ESP32 Wrapper for Marisa compressed static dictionary lookups
Posted: Fri Sep 23, 2022 1:13 pm
Try my new Arduino library: https://github.com/siara-cc/marisa-esp32
This is a ESP32 Arduino wrapper for Marisa - a library for building and querying compressed static dictionaries. The original library for Microprocessors [can be found here](https://github.com/siara-cc/marisa-esp32).
Applications
Getting started
The example provided with this Arduino library has a dictionary that was created using Marisa consisting of 487,568 words/phrases. Almost all English words or phrases should be found in this dictionary. Flash this example into any ESP32 dev board and query the dictionary by typing some English word.

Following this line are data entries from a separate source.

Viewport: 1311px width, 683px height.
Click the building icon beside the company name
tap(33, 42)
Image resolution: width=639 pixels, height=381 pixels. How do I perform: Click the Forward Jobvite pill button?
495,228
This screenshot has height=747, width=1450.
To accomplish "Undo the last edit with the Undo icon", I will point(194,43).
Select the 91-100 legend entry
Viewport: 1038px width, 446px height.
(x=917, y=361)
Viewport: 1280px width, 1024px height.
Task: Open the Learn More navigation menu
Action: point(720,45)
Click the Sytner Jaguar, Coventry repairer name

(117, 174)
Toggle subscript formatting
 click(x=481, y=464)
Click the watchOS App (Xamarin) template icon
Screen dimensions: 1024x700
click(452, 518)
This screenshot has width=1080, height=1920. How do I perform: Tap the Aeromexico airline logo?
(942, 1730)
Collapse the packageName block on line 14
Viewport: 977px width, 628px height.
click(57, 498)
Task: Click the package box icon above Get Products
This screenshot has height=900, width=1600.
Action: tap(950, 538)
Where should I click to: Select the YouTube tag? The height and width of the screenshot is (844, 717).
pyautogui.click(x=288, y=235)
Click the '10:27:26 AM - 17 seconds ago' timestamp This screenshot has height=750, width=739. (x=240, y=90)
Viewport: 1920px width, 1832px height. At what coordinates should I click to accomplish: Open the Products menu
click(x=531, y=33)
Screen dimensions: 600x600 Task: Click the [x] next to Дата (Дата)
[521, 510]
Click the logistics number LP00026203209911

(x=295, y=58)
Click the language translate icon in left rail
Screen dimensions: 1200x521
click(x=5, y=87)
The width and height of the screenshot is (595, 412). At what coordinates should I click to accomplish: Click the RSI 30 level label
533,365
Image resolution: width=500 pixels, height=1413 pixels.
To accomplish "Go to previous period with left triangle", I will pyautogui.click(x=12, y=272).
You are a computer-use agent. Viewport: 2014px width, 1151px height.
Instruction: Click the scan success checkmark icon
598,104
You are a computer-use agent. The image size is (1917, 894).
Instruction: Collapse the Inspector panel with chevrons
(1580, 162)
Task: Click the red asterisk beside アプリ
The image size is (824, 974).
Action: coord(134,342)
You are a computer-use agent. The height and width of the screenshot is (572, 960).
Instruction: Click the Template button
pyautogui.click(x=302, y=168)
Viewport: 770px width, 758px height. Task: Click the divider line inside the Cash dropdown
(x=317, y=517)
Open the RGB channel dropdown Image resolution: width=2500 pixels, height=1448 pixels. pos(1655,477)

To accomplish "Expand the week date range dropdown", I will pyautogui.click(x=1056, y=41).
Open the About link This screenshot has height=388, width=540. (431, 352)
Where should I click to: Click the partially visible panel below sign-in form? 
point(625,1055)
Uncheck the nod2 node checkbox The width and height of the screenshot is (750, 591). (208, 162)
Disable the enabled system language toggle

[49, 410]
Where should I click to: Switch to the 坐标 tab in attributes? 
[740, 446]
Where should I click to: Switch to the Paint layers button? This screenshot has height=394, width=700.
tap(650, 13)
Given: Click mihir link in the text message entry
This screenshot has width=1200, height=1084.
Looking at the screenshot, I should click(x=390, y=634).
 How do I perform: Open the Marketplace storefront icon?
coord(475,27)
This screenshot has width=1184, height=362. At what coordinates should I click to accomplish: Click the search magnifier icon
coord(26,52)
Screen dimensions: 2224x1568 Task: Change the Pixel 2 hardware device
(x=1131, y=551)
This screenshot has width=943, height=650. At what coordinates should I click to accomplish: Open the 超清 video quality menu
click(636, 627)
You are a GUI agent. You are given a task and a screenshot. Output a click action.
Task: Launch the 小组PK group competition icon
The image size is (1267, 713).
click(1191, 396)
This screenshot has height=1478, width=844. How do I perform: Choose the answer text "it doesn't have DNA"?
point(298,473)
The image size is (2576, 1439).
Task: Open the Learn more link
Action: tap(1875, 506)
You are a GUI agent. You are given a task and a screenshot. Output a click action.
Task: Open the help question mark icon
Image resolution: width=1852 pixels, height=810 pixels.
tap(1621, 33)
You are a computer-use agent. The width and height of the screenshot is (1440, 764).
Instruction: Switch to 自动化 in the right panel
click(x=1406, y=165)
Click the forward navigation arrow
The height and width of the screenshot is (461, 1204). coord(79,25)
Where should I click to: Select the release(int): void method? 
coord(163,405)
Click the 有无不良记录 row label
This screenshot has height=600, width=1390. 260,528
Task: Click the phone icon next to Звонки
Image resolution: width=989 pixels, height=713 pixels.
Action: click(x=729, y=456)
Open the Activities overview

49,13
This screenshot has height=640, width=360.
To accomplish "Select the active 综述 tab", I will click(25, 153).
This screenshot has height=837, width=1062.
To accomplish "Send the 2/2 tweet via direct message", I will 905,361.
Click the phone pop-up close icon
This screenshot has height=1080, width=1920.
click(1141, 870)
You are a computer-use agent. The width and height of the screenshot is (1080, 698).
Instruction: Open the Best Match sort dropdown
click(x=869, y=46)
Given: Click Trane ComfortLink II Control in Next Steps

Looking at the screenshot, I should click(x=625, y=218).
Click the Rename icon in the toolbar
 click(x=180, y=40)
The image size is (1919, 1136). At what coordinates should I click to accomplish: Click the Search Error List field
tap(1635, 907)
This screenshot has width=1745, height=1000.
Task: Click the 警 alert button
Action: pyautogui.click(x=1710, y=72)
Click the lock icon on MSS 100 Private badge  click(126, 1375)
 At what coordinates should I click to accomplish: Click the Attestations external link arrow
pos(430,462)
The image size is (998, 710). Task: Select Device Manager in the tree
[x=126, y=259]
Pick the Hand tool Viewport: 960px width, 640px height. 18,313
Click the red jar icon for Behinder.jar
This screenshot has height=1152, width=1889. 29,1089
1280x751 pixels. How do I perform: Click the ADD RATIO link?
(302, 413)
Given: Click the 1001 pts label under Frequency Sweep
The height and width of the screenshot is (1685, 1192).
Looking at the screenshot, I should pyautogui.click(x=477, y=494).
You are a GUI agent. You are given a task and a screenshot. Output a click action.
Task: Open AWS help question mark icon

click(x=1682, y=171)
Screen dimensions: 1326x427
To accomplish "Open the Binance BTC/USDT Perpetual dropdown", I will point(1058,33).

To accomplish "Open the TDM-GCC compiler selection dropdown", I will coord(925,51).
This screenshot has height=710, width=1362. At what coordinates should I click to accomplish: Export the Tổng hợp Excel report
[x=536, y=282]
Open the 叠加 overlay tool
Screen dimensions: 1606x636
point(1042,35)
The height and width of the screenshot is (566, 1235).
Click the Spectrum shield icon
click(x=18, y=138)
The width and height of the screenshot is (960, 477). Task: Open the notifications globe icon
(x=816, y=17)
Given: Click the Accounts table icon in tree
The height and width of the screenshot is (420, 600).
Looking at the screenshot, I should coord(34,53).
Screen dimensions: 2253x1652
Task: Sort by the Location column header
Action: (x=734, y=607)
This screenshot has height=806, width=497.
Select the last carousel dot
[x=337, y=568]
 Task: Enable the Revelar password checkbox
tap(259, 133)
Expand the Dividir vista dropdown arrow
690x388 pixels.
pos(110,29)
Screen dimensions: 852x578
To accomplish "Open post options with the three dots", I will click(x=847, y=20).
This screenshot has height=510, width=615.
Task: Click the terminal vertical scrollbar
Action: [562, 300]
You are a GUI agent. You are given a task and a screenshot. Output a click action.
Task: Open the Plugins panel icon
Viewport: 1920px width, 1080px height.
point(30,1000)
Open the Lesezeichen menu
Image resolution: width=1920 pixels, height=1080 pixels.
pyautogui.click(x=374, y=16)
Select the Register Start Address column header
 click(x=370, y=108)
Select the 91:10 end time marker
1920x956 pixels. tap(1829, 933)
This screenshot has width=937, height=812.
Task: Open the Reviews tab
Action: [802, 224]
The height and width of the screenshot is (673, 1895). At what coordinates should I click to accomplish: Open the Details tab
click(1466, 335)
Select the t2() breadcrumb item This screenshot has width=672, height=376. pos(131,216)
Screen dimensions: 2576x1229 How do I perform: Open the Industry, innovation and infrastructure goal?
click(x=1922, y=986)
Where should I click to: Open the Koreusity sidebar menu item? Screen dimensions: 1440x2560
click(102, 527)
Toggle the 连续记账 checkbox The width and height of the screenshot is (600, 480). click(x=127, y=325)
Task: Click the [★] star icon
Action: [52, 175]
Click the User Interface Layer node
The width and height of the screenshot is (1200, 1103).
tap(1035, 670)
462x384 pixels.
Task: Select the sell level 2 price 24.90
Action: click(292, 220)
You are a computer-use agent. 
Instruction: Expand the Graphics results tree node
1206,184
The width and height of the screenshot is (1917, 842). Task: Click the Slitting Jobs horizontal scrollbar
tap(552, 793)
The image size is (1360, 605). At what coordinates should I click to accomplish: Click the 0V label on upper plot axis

Marisa provides 4 functions: `lookup`, `reverse_lookup`, `common_prefix_search`, `predictive_search` and these can be tried out using the given example. Screenshots of how each of these function work are shown below:
- lookup() and reverse_lookup()
- common_prefix_search()
- predictive_search()
Dependencies / pre-requisites
No dependencies except for the Arduino and ESP32 core SDK. The dictionaries can be built using the tools provided with [Marisa library](https://github.com/siara-cc/marisa-esp32).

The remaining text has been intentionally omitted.